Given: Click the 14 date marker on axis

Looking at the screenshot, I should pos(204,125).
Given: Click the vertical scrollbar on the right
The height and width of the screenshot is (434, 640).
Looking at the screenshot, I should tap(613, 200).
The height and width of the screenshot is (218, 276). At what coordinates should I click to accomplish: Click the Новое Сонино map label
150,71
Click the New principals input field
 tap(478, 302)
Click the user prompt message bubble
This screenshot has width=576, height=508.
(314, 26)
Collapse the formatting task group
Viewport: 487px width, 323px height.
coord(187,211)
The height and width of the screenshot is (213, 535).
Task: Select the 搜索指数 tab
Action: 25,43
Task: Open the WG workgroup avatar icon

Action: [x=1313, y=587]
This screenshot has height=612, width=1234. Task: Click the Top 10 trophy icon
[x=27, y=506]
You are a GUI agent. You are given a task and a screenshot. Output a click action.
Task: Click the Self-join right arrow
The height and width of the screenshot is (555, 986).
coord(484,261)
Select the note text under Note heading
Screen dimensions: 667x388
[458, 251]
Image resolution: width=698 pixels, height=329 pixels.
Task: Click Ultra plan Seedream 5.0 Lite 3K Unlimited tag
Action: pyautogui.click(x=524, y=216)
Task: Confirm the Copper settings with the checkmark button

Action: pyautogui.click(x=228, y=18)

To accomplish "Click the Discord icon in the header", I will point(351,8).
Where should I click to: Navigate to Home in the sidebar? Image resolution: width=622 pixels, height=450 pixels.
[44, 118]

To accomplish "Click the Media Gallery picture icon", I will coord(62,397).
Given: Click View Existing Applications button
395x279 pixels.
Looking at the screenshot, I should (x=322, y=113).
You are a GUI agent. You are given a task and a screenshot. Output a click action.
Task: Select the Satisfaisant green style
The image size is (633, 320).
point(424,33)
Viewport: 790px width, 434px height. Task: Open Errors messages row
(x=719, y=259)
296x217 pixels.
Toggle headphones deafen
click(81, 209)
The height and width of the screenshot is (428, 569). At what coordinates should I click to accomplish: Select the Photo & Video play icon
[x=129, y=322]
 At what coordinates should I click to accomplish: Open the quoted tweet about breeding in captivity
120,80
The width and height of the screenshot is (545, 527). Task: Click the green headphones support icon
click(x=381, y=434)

TASK TO CARRY OUT ▸
Copy out all the items above again, changing every "icon" to "symbol" and leaving everything else the same.

COMPLETED EXERCISE ▸
Given: Click the 14 date marker on axis

Looking at the screenshot, I should pos(204,125).
Given: Click the vertical scrollbar on the right
The height and width of the screenshot is (434, 640).
Looking at the screenshot, I should tap(613, 200).
The height and width of the screenshot is (218, 276). At what coordinates should I click to accomplish: Click the Новое Сонино map label
150,71
Click the New principals input field
 tap(478, 302)
Click the user prompt message bubble
This screenshot has width=576, height=508.
(314, 26)
Collapse the formatting task group
Viewport: 487px width, 323px height.
coord(187,211)
The height and width of the screenshot is (213, 535).
Task: Select the 搜索指数 tab
Action: 25,43
Task: Open the WG workgroup avatar symbol

Action: [x=1313, y=587]
This screenshot has height=612, width=1234. Task: Click the Top 10 trophy symbol
[x=27, y=506]
You are a GUI agent. You are given a task and a screenshot. Output a click action.
Task: Click the Self-join right arrow
The height and width of the screenshot is (555, 986).
coord(484,261)
Select the note text under Note heading
Screen dimensions: 667x388
[458, 251]
Image resolution: width=698 pixels, height=329 pixels.
Task: Click Ultra plan Seedream 5.0 Lite 3K Unlimited tag
Action: pyautogui.click(x=524, y=216)
Task: Confirm the Copper settings with the checkmark button

Action: pyautogui.click(x=228, y=18)

To accomplish "Click the Discord symbol in the header", I will point(351,8).
Where should I click to: Navigate to Home in the sidebar? Image resolution: width=622 pixels, height=450 pixels.
[44, 118]

To accomplish "Click the Media Gallery picture symbol", I will coord(62,397).
Given: Click View Existing Applications button
395x279 pixels.
Looking at the screenshot, I should (x=322, y=113).
You are a GUI agent. You are given a task and a screenshot. Output a click action.
Task: Select the Satisfaisant green style
The image size is (633, 320).
point(424,33)
Viewport: 790px width, 434px height. Task: Open Errors messages row
(x=719, y=259)
296x217 pixels.
Toggle headphones deafen
click(81, 209)
The height and width of the screenshot is (428, 569). At what coordinates should I click to accomplish: Select the Photo & Video play symbol
[x=129, y=322]
 At what coordinates should I click to accomplish: Open the quoted tweet about breeding in captivity
120,80
The width and height of the screenshot is (545, 527). Task: Click the green headphones support symbol
click(x=381, y=434)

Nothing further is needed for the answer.